*** MATERIAL SHOWN Section Begins ***

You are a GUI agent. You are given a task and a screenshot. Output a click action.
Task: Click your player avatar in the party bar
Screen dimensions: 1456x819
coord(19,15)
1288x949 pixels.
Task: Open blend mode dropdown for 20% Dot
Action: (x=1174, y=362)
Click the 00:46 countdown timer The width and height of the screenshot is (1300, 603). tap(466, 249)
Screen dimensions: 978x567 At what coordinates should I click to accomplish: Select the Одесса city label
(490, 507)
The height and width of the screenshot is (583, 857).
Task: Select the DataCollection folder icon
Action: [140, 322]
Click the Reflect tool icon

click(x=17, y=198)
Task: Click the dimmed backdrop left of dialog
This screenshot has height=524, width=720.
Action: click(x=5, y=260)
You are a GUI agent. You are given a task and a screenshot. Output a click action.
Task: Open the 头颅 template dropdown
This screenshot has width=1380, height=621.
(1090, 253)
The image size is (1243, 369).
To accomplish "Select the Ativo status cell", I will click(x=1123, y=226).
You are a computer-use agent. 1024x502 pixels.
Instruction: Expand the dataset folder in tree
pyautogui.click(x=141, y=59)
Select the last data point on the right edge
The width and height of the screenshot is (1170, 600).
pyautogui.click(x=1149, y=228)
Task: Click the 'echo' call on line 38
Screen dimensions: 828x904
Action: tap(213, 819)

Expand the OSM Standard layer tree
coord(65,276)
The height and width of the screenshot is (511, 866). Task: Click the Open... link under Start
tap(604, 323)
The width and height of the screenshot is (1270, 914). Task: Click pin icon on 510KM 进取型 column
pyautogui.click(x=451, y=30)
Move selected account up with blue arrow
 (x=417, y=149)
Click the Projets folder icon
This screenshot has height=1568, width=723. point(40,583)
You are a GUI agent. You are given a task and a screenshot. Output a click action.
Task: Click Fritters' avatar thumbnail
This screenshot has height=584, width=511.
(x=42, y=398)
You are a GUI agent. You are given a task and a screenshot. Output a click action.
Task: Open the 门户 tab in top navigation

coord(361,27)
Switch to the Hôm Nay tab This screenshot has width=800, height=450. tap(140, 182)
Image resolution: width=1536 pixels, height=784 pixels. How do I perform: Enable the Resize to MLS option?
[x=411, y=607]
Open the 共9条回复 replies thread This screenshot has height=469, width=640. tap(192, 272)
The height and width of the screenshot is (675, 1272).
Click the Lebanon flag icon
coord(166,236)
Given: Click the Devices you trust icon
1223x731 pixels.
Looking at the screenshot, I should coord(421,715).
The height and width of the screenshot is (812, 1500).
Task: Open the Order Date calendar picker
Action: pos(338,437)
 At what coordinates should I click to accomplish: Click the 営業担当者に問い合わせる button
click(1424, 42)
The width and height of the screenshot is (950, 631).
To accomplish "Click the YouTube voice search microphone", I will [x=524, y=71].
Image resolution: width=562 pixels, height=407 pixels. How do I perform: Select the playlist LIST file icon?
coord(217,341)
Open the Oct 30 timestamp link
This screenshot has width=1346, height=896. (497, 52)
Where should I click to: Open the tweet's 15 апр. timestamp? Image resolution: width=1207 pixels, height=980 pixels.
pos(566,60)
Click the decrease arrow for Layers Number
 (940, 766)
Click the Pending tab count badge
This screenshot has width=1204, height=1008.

*** MATERIAL SHOWN Section Ends ***

_WHAT NEEDS TO BE DONE_
Which lines of the material contain "will"? List them.

_EXPECTED OUTPUT_
To accomplish "Select the Ativo status cell", I will click(x=1123, y=226).
To accomplish "Click the YouTube voice search microphone", I will [x=524, y=71].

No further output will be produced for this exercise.